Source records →
----------------

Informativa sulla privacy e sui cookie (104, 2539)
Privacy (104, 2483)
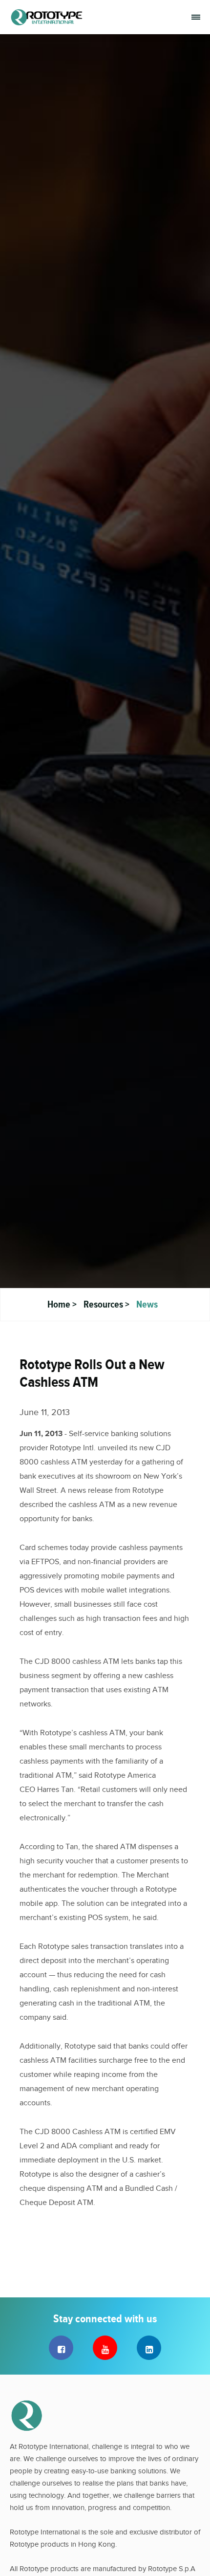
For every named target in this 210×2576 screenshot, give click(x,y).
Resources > (107, 1304)
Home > (63, 1304)
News (147, 1304)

----------------

TASK REQUIREMENTS →
What is needed is an exact output of the records above, with every picture left out.

EXERCISE ANSWER →
Informativa sulla privacy e sui cookie (104, 2539)
Privacy (104, 2483)
For every named target in this 210×2576 screenshot, give click(x,y).
Resources > (107, 1304)
Home > (63, 1304)
News (147, 1304)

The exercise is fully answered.